Focus on Flora: Lucky Nut tree

Focus on Flora: Lucky Nut tree

By Shannon Schmidt

13 June 2022

May is a big month in the tropics, typically bringing lots of welcome rain and pretty, colourful flowers. We are lucky in the tropics to have plants that flower year-round, but nothing quite compares to the fresh scents and dewy display of a garden after a fresh rain.

Typically, a plant will only have one common name in a specific region, usually in relation to its uses or general appearance. Sometimes, however, a plant will have more than one common name in the same region, which is the case with Cascabela thevetia. The nut from this tree is said to bring good fortune, and because of that, it is often referred to as the "lucky nut" tree. However, all parts of Cascabela thevetia are poisonous, which has also earned it the regional name "be-still tree" — because digesting it can cause you to be still ... physically.

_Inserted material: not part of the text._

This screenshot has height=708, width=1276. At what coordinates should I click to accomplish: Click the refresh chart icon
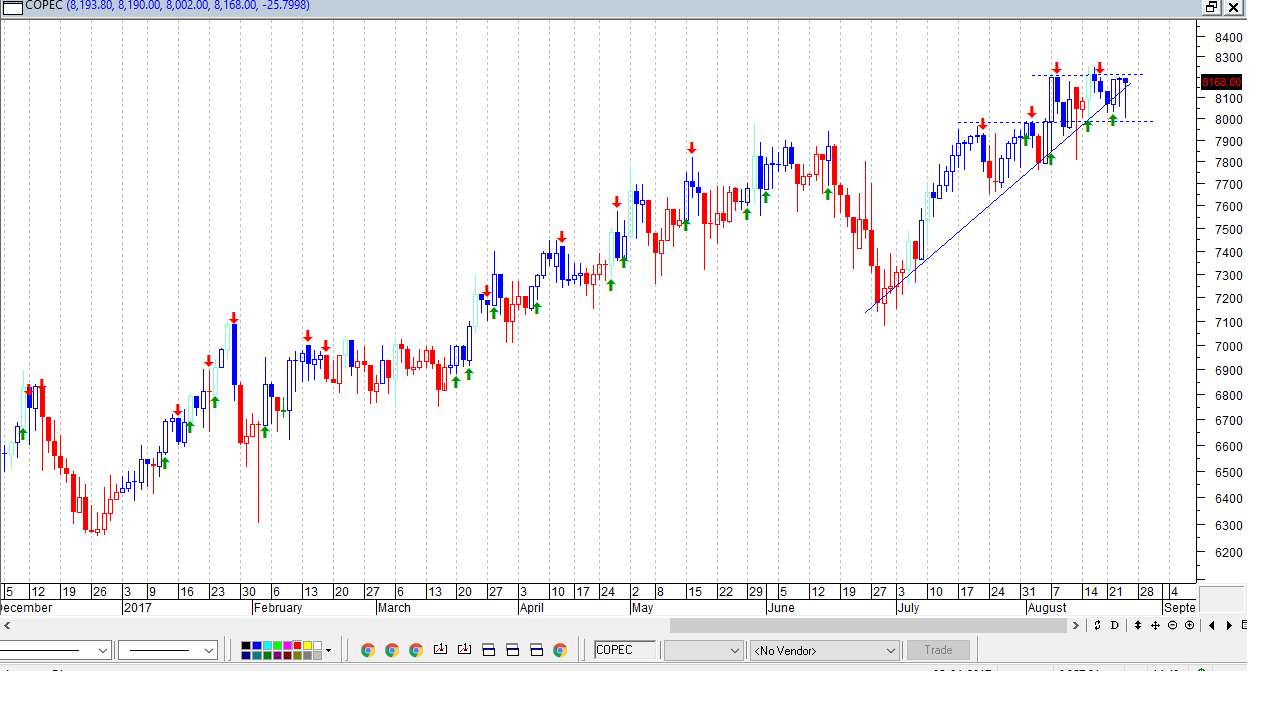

In other places in the world, the tree is often called yellow oleander.

This tree has been widely studied for its medicinal qualities, as well as its ability to repel insects as a biological control.

Native to Mexico, Central America and tropical South America, this small, flowering tree is largely inconspicuous from a distance, but noteworthy once caught in the line of vision. Predominately grown as an ornamental, a lucky nut tree can reach heights of 25 feet in the right conditions and has a bushy rounded canopy. Preferring full sun and tolerating a bit of shade, it will accept a wide variety of growing conditions. In its native habitat, it can be found growing in savannas and riparian areas. Aside from its feathery presentation of evergreen, linear leaves, the flowers of the lucky nut tree are possibly why it is so memorable. Ranging from yellow, orange and peach, their funnel shape and radial arrangement are exceptional. The five petaled flowers last for only one day, opening in the morning and emitting a sweet fragrance, then closing in the evening.

When the initial fruit forms, it is green in colour, darkening to almost black when it becomes ripe. Inside of the ripe fruit is the seed which is sometimes referred to as the kernel.

Easily grown from seed, lucky nut can also be grown from cuttings and in some regions is even used as a live hedge.

In Camana Bay, Cascabela thevetia offers a sparkle of colour while passing through the six-leg roundabout. Rather than trying to spot it while driving, you can see it easily from the area in front of the Cayman MAC Store.